During the month, July had multiple National Weather Service warned heat advisories, especially in Central and South Texas.  On July 29, daytime temperatures in Houston broke the 100 degree mark for the first time in 2017. Temperatures reached a high of 102 degrees at Houston Hobby airport, two degrees higher than the daily high temperature record set in 2015. In San Antonio, high temperatures broke 100 degrees nearly every day for the last two weeks of the July. The city broke daily record high temperatures two days in a row, one on July 29 with a high of 104, one degree higher than the previous record set in 1946, and one on July 30 with a high of 105, one degree higher than the previous record set in 1960.

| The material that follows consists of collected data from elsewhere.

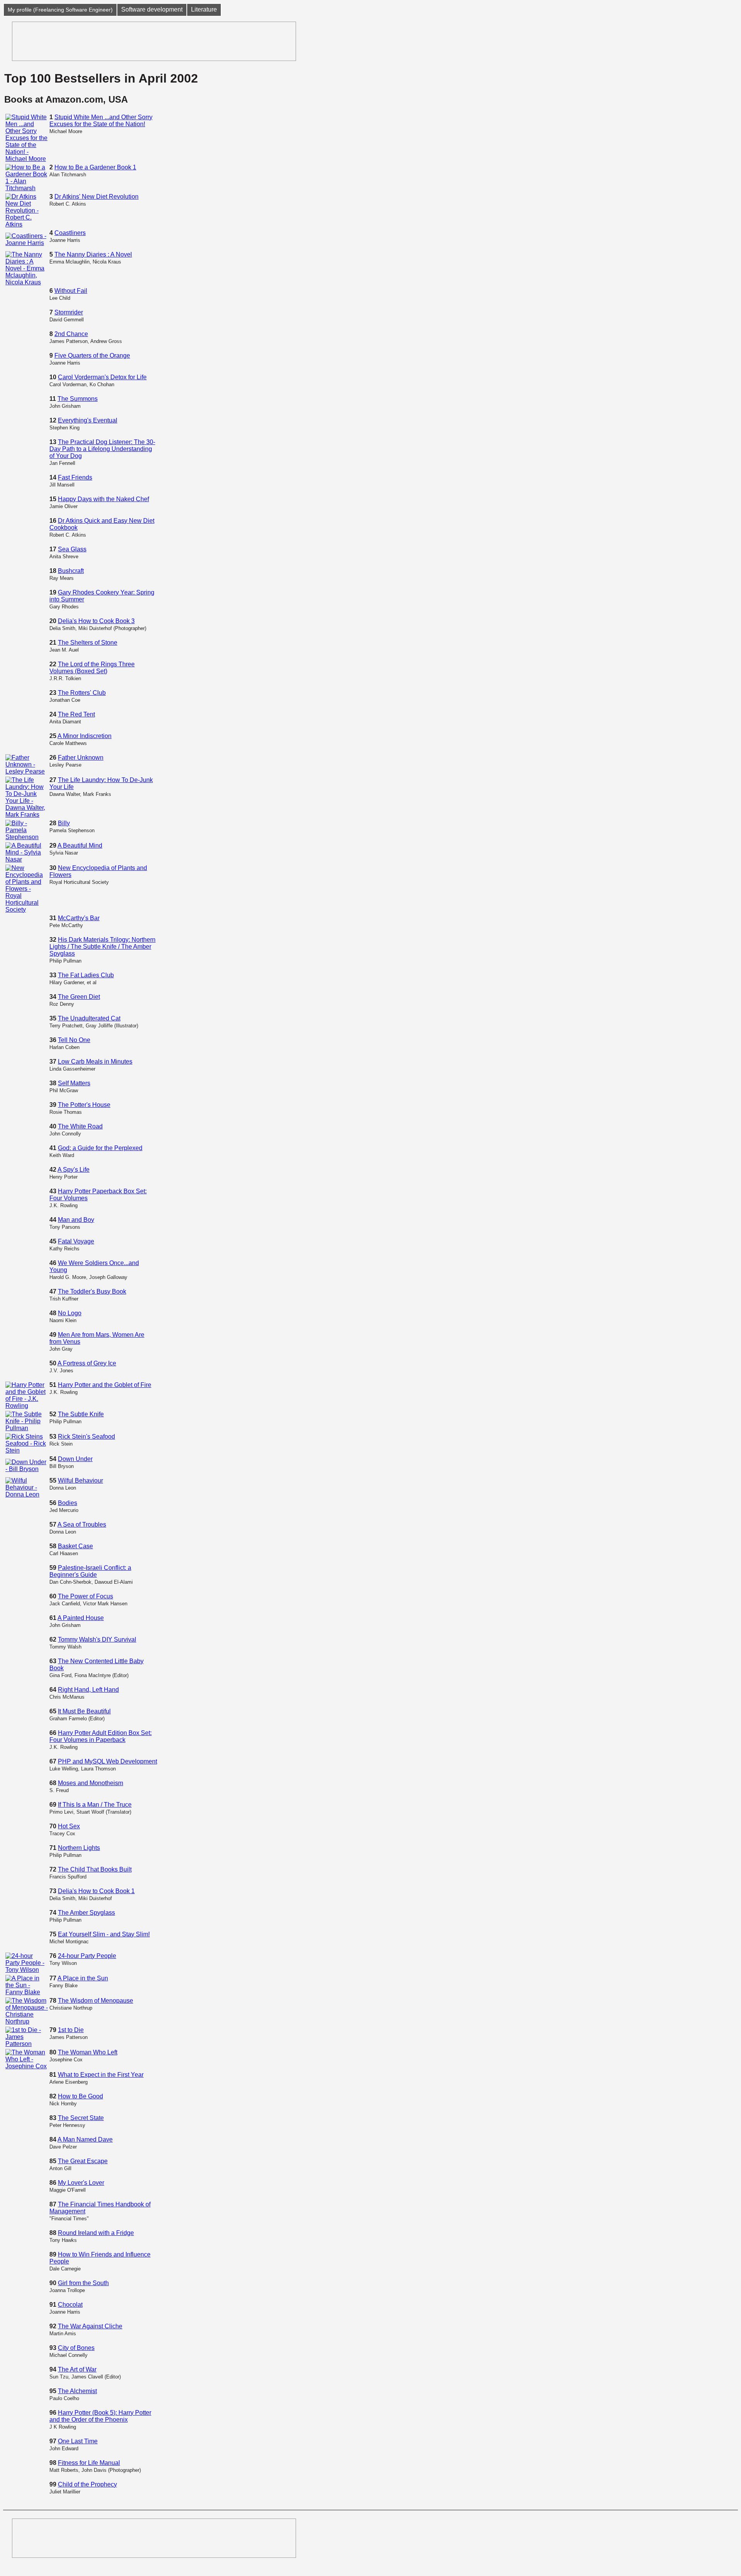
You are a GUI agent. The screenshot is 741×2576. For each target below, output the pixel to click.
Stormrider (68, 312)
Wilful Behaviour (80, 1480)
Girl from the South (83, 2283)
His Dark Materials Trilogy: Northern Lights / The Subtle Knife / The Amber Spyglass (102, 946)
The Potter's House (84, 1104)
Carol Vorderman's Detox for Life (102, 377)
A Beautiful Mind (80, 845)
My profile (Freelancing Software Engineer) (60, 10)
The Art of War (77, 2369)
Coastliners (70, 233)
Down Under (75, 1459)
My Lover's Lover (81, 2182)
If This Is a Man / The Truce (95, 1804)
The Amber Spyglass (86, 1912)
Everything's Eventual (87, 420)
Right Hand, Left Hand (88, 1689)
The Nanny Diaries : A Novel (93, 254)
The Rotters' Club (82, 692)
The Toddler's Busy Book (92, 1291)
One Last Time (78, 2441)
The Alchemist (77, 2391)
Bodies (67, 1503)
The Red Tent (76, 714)
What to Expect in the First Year (101, 2074)
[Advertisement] (154, 40)
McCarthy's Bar (79, 918)
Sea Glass (72, 549)
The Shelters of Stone (87, 642)
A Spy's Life (74, 1169)
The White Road (80, 1126)
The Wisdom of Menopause (95, 2000)
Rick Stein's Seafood (86, 1436)
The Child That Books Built (95, 1869)
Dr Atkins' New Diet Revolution (96, 196)
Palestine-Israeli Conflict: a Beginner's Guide (90, 1571)
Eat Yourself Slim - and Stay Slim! (104, 1934)
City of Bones (76, 2348)
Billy (64, 823)
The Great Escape (83, 2161)
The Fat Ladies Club (86, 975)
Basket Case (75, 1546)
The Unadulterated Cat (89, 1018)
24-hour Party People (87, 1956)
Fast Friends (75, 477)
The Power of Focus (85, 1596)
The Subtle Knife (81, 1414)
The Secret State (81, 2118)
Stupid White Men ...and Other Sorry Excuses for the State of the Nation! (100, 120)
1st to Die (71, 2030)
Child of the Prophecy (87, 2484)
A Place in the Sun (83, 1978)
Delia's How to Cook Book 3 (96, 621)
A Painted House (81, 1618)
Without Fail (70, 290)
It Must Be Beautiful (84, 1711)
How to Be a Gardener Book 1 (95, 167)
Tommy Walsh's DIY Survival (97, 1639)
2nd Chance (71, 334)
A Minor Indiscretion (85, 736)
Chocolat (70, 2304)
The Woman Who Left (87, 2052)
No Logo (69, 1313)
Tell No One (74, 1040)
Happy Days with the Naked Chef (103, 499)
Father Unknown (80, 757)
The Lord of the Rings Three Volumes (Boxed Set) (92, 667)
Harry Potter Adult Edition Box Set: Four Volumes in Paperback (100, 1736)
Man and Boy (76, 1219)
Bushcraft (71, 571)
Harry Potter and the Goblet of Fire (104, 1385)
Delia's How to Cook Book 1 (96, 1891)
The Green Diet (79, 996)
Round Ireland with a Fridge (96, 2233)
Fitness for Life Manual (89, 2462)
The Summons (78, 398)
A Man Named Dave (85, 2139)
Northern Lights (79, 1848)
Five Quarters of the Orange (92, 355)
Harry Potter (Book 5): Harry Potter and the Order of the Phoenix (100, 2416)
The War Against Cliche (90, 2326)
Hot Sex (69, 1826)
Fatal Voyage (76, 1241)
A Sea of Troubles (82, 1524)
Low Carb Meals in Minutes (95, 1061)
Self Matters (74, 1083)
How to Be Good (80, 2096)
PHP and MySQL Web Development (107, 1761)
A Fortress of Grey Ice (87, 1363)
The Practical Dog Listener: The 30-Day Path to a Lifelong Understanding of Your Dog (102, 449)
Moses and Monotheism (90, 1783)
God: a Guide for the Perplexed (100, 1148)
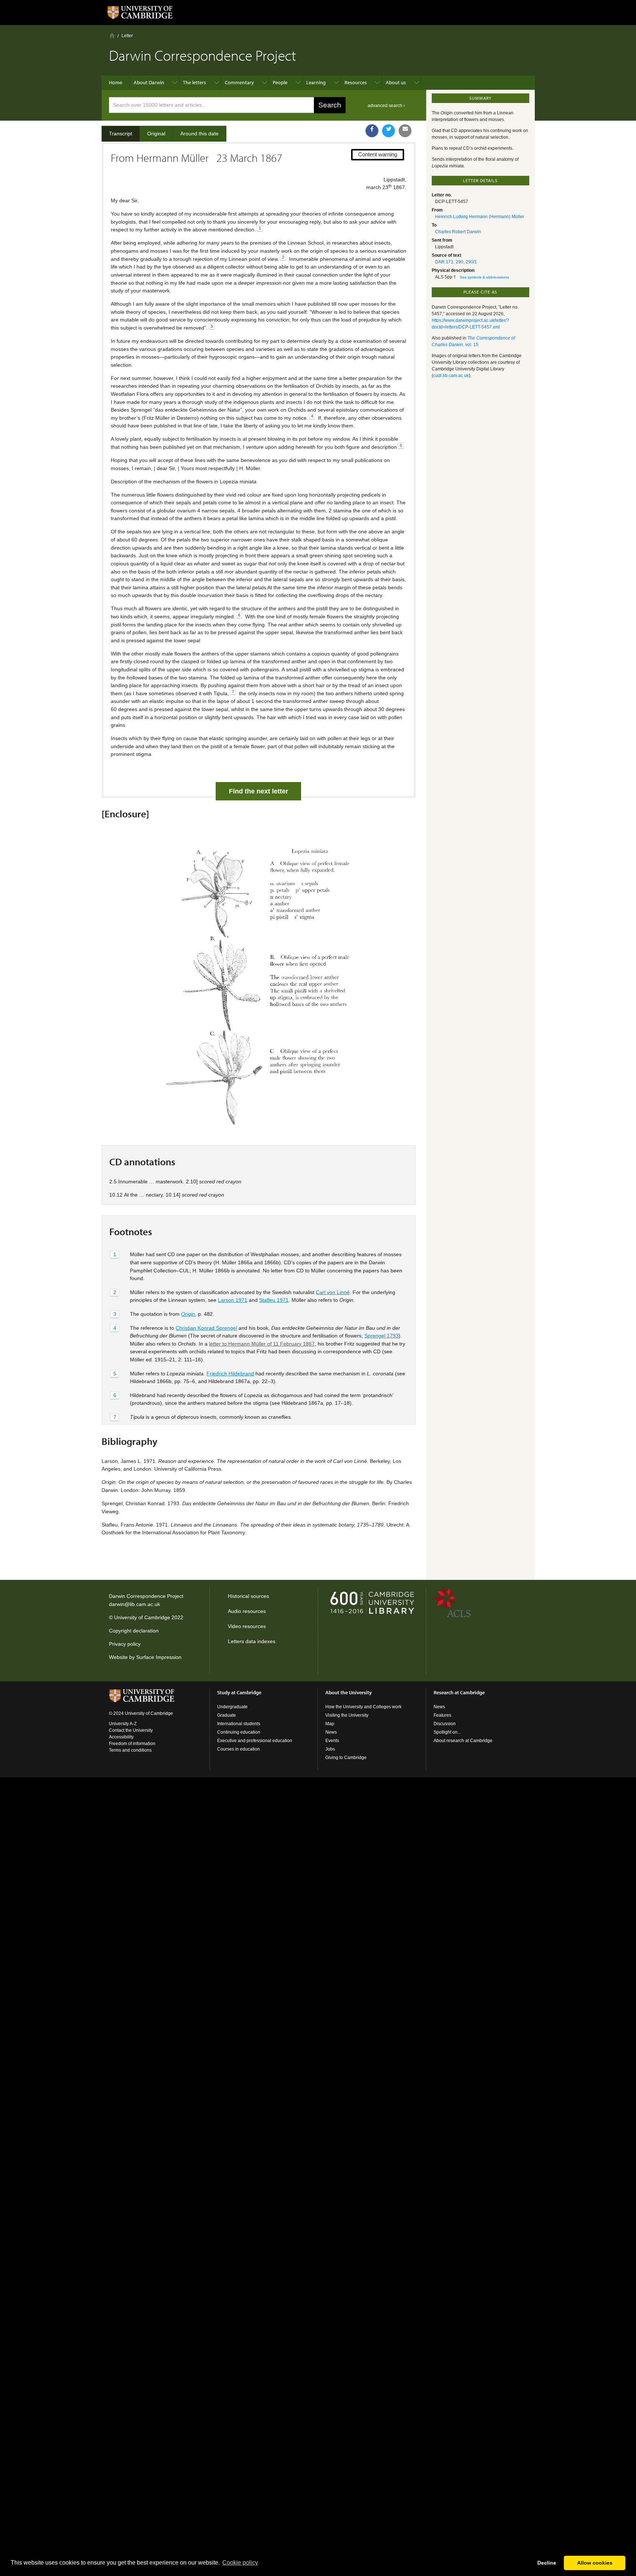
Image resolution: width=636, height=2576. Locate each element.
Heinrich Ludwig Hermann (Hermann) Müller (479, 216)
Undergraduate (232, 1706)
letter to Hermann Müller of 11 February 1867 (262, 1344)
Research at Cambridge (459, 1692)
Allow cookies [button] (594, 2563)
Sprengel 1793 (381, 1336)
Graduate (226, 1715)
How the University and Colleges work (363, 1706)
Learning (316, 82)
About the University (348, 1692)
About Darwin (149, 82)
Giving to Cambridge (346, 1757)
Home (112, 35)
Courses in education (238, 1749)
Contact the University (131, 1730)
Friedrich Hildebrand (230, 1373)
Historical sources (248, 1596)
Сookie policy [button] (240, 2562)
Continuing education (238, 1732)
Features (442, 1715)
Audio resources (247, 1611)
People (280, 82)
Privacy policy (125, 1644)
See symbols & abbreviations (484, 277)
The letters (194, 82)
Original (156, 133)
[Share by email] (405, 130)
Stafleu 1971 (274, 1300)
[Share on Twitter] (388, 130)
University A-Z (123, 1723)
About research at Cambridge (463, 1740)
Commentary (239, 82)
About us (396, 82)
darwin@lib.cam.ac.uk (134, 1604)
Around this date (199, 133)
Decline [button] (546, 2563)
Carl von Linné (333, 1292)
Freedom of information (132, 1743)
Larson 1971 (232, 1300)
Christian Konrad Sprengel (206, 1328)
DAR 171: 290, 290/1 (456, 261)
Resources (355, 82)
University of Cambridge (142, 1617)
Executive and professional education (254, 1740)
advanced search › (386, 105)
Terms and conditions (130, 1750)
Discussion (445, 1723)
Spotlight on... (447, 1732)
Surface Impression (158, 1657)
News (331, 1732)
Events (332, 1740)
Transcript (120, 133)
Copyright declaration (134, 1631)
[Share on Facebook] (371, 130)
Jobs (330, 1749)
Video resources (247, 1626)
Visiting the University (346, 1715)
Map (329, 1723)
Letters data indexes (251, 1641)
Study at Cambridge (239, 1692)
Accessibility (121, 1737)
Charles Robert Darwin (458, 231)
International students (238, 1723)
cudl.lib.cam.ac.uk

The end of the fourth of July weekend brought massive downpours to North Texas and the Dallas Fort-Worth area. Multiple high-water rescues were performed across the state as flooded streets trapped drivers in their vehicles and swift waters swept several people into rivers and lakes. At least one tornado caused damage in Livingston as part of a severe weather event on July 15, which knocked power out to nearly 33,500 homes due to heavy rain, high winds, and frequent lightning. Lightning was also responsible for multiple house and apartment fires, as well as the cause of injury to one man who was struck during a storm.

For the most part, crops and pastures were fair to good across Texas in areas that received precipitation. In early July, hail and strong winds damaged crops in the High Plains and the South Plains, causing significant cotton yield losses. Very warm conditions from the Rolling Plains to the Coastal Bend caused moisture to dry quickly, leaving crops parched. South and Central Texas began experience drought towards the middle of the month, and cities such as New Braunfels and San Marcos entered Stage 1 water restrictions to reserve groundwater. Although periodic heavy downpours helped relieve drought, hot temperatures kept areas in the Panhandle, Central, and South Texas abnormally dry or in moderate or severe drought.